Why that 1925 question still matters now
It is tempting to read that 1925 Inquiring Photographer question and dismiss it as “just the times.” People did not know better, we tell ourselves. That is only half true.
Even in the 1920s, some women left violent husbands. Some judges granted divorces on grounds of cruelty. Some reformers talked about “wife beating” as a social evil. The idea that abuse was wrong existed. It simply did not dominate law, media, or politics.
That is what the counterfactuals expose. None of the alternate scenarios require modern values to be parachuted into the past. They require existing strands of thought to be taken more seriously, earlier, and by people with power.
They also force a harder question back on us. When we see modern media romanticize controlling partners, or treat “he’s just jealous” as a compliment, we are not as far from that 1925 question as we like to think. The line between “rough handling” as a joke and as a crime is drawn, erased, and redrawn in every generation.
The 1925 photographer probably thought he was asking a clever, slightly naughty question. Instead, he gave us a snapshot of what a society is willing to laugh off. Alternate histories remind us that those boundaries are not fixed. They are choices, made or not made, by people who could have acted differently.
So what? Looking at how 1920s America might have treated domestic violence differently is not about rescuing the past. It is about seeing how close the world came to a better path, and how much work it still takes to move from “preference” to protection.
Frequently Asked Questions
How common was domestic violence in 1920s America?
Exact rates are impossible to know, because most abuse was hidden and rarely recorded. Court records, social work reports, and memoirs all suggest that domestic violence was widespread across classes and regions. What we can say clearly is that the legal system and popular culture in the 1920s treated much of that violence as a private matter or even as a normal part of marriage.
Was marital rape legal in the United States in 1925?
Yes. In 1925 every U.S. state recognized some form of the marital rape exemption, the idea that a husband could not be prosecuted for raping his wife. This came from older English common law. Challenges to that exemption did not gain real traction until the late 20th century, and most states only removed it between the 1970s and 1990s.

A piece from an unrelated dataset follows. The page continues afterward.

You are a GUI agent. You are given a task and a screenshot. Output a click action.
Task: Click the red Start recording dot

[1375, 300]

Did early feminists talk about domestic violence at all?
They did, but usually indirectly. Many suffragists and temperance activists used images of battered wives and children to argue against alcohol or for women’s political rights. However, they rarely made domestic violence a central, standalone issue. Concerns about being seen as anti-marriage and the limits of their political capital pushed them to focus on suffrage, property rights, and labor protections first.
When did domestic violence start being treated as a serious public issue in the U.S.?

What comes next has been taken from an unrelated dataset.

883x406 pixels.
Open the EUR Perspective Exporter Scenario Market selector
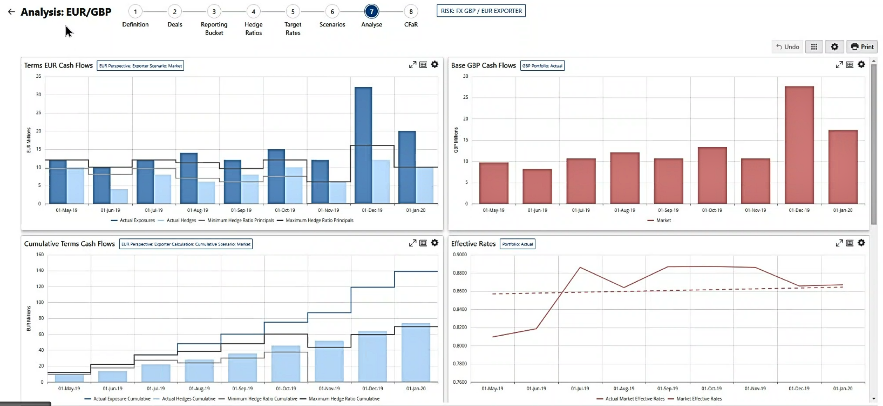pyautogui.click(x=140, y=66)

Domestic violence began to be treated as a major public and policy issue in the 1960s and 1970s, with the rise of second-wave feminism. Activists opened the first modern shelters, pushed for restraining order laws, and challenged police practices that ignored abuse. Some earlier reformers had condemned “wife beating,” but the sustained, nationwide focus on domestic violence as a human rights issue is a late 20th-century development.